- Exercise aim -
Format the lines from the one containing "Task: Select Français (France) language" through the end of the records, inclusive, as a numbered list with blank lines omitted.

- Data records -
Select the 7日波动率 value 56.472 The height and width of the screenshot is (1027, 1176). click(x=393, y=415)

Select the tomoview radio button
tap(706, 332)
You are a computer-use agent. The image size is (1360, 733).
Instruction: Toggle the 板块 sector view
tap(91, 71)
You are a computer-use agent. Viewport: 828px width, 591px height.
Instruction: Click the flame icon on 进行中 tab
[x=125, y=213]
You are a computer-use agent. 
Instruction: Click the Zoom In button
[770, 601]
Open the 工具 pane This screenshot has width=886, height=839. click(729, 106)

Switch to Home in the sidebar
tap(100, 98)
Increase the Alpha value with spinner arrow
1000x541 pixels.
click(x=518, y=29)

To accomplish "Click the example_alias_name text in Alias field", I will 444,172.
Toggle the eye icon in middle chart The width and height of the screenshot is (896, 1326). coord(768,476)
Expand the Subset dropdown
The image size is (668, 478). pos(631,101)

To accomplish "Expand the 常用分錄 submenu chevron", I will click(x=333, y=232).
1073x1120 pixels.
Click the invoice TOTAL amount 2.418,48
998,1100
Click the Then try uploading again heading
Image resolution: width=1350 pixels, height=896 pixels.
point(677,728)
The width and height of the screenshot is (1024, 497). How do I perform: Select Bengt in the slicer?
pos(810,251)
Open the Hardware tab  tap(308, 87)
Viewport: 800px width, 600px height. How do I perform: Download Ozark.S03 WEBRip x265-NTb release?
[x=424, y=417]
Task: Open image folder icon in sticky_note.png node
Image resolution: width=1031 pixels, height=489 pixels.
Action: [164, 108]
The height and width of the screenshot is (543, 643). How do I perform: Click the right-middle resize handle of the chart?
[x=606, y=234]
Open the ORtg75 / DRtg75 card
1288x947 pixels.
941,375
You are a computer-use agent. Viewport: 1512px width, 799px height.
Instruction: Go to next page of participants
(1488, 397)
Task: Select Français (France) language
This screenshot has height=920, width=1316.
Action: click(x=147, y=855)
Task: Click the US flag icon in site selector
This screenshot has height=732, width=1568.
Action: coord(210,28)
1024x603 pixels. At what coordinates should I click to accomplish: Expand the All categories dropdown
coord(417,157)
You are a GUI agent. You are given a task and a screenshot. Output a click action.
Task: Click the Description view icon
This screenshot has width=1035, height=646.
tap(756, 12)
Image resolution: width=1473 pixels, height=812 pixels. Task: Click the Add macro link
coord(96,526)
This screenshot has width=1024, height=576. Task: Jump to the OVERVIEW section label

- Task result -
1. Task: Select Français (France) language
2. This screenshot has height=920, width=1316.
3. Action: click(x=147, y=855)
4. Task: Click the US flag icon in site selector
5. This screenshot has height=732, width=1568.
6. Action: coord(210,28)
7. 1024x603 pixels. At what coordinates should I click to accomplish: Expand the All categories dropdown
8. coord(417,157)
9. You are a GUI agent. You are given a task and a screenshot. Output a click action.
10. Task: Click the Description view icon
11. This screenshot has width=1035, height=646.
12. tap(756, 12)
13. Image resolution: width=1473 pixels, height=812 pixels. Task: Click the Add macro link
14. coord(96,526)
15. This screenshot has width=1024, height=576. Task: Jump to the OVERVIEW section label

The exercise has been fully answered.